[Pixel coordinate grounding data]

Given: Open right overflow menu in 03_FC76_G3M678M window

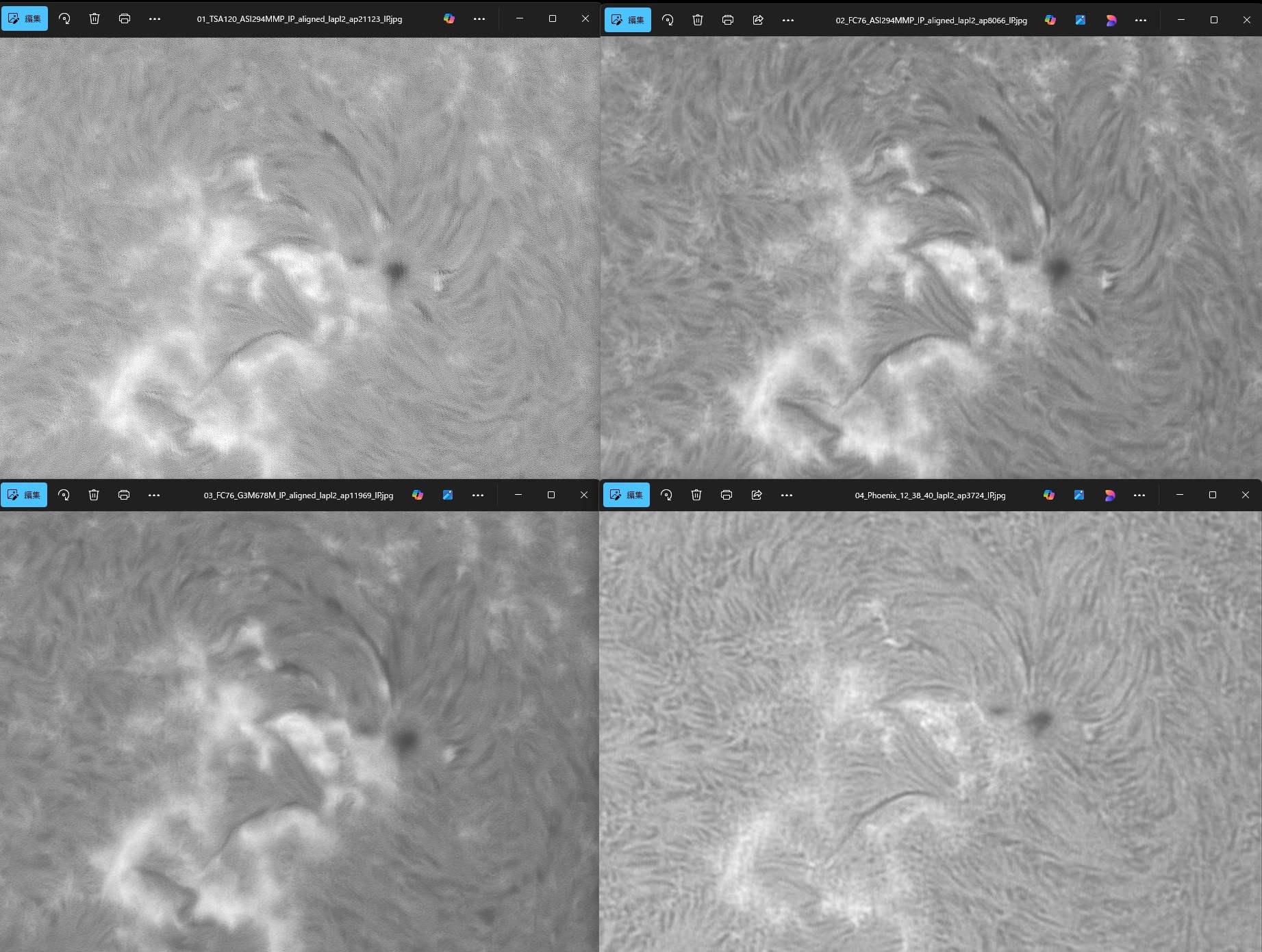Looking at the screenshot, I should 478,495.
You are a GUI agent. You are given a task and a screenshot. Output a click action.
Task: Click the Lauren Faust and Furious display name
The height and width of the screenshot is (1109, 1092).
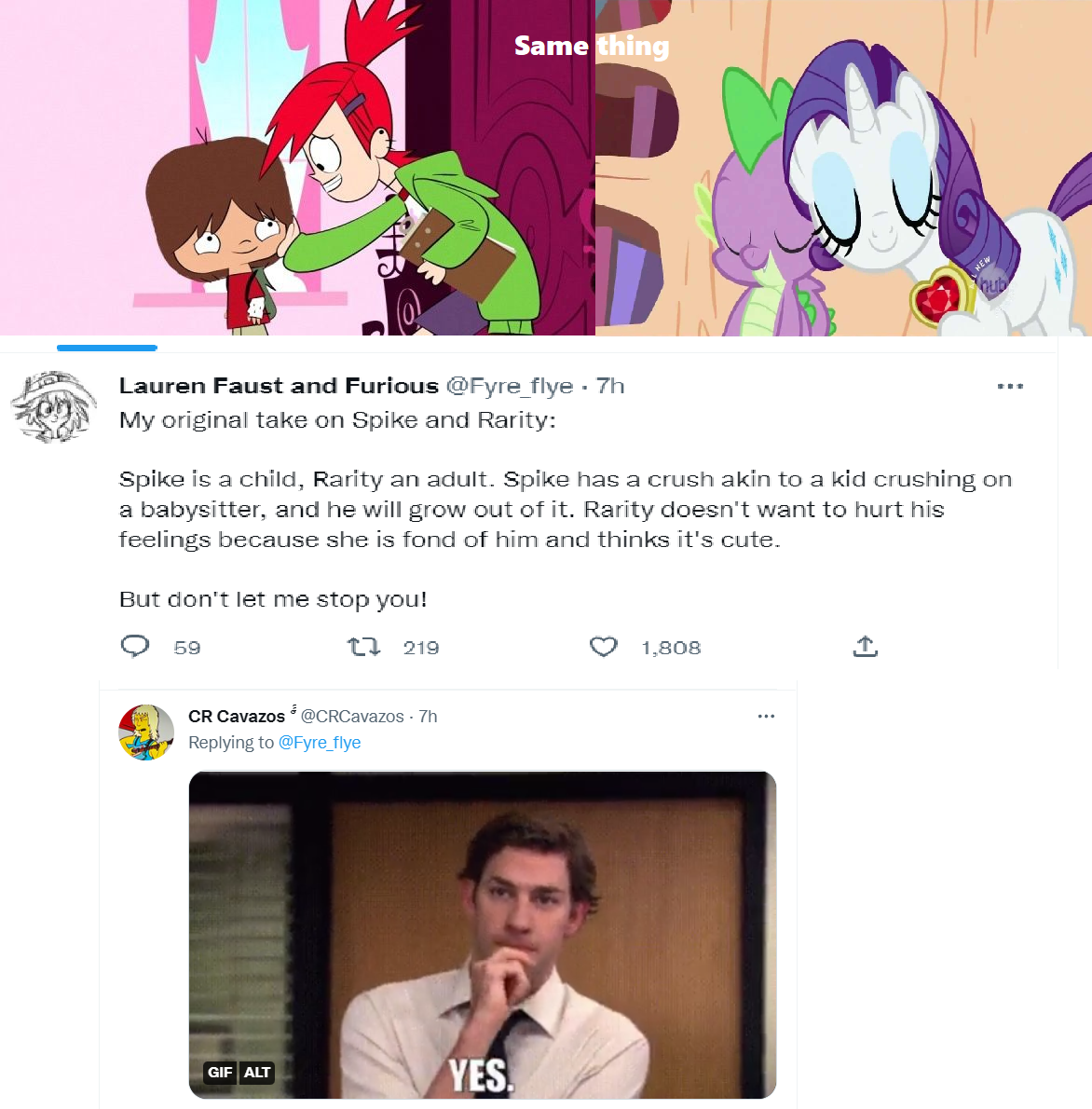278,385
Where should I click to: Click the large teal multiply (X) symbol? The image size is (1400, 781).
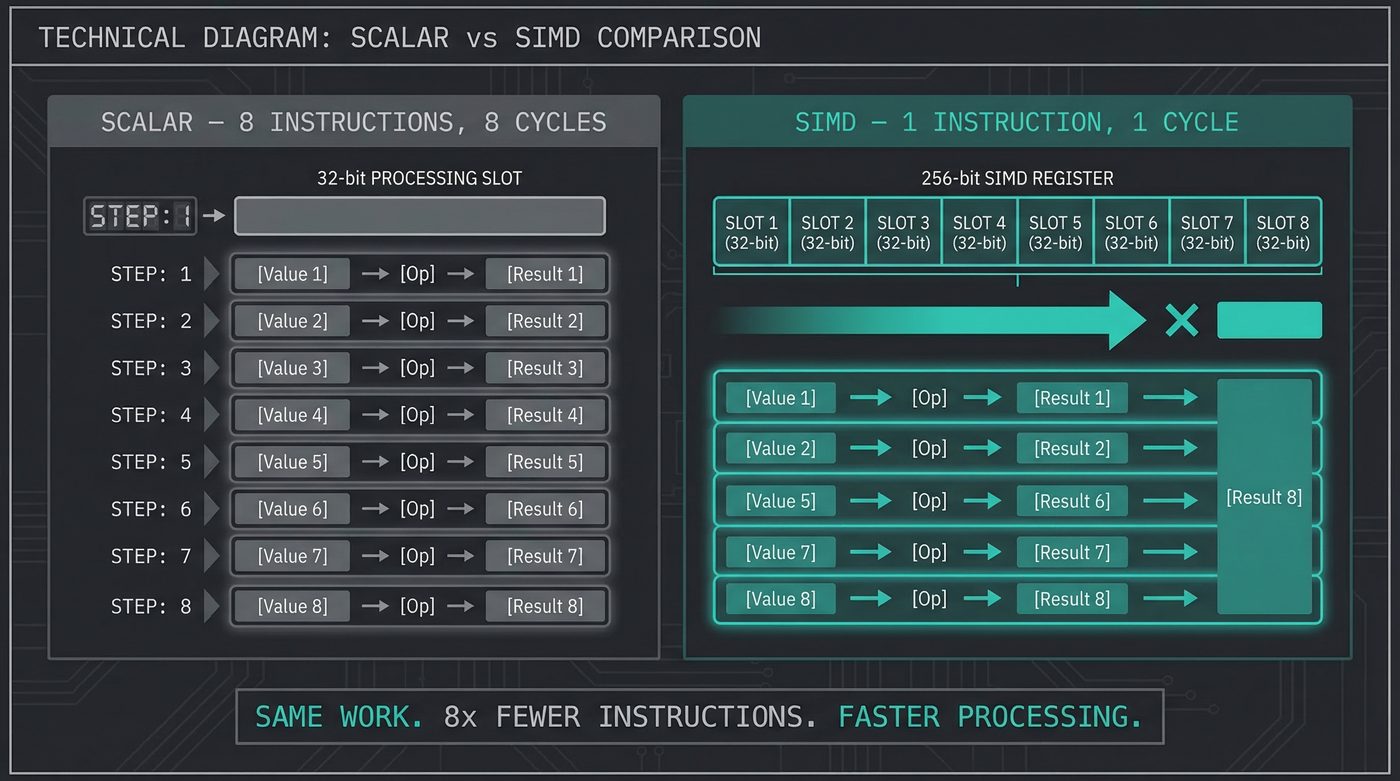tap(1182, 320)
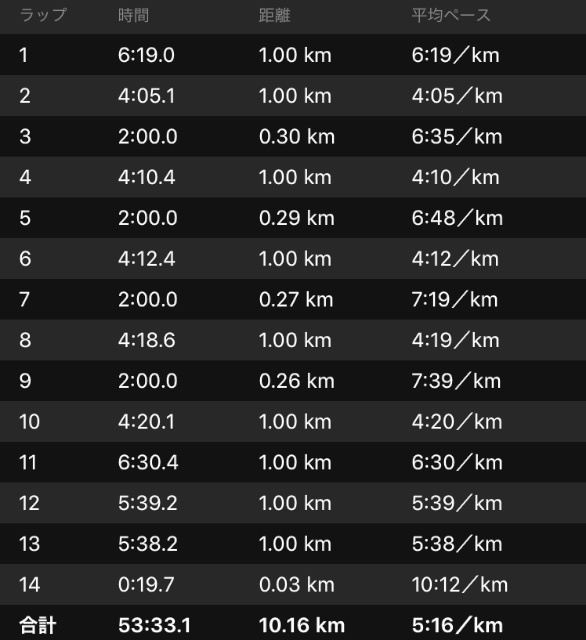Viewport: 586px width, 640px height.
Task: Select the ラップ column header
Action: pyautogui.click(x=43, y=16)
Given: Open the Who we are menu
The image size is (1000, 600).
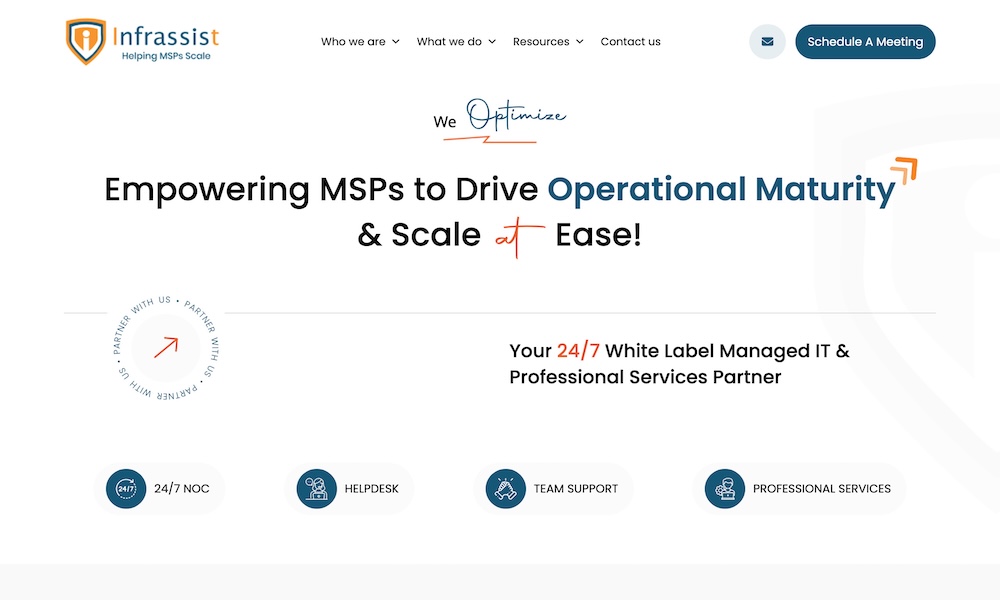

YOUR TASK: Each line from the one holding "Where should I" down to the end of the records is to be reproduced unaltered, and the pictures are to be omitted.

OUTPUT OF THE EXERCISE:
Where should I click to: Click the large teal multiply (X) symbol? The image size is (1400, 781).
tap(1182, 320)
Viewport: 586px width, 640px height.
Task: Select the ラップ column header
Action: pyautogui.click(x=43, y=16)
Given: Open the Who we are menu
The image size is (1000, 600).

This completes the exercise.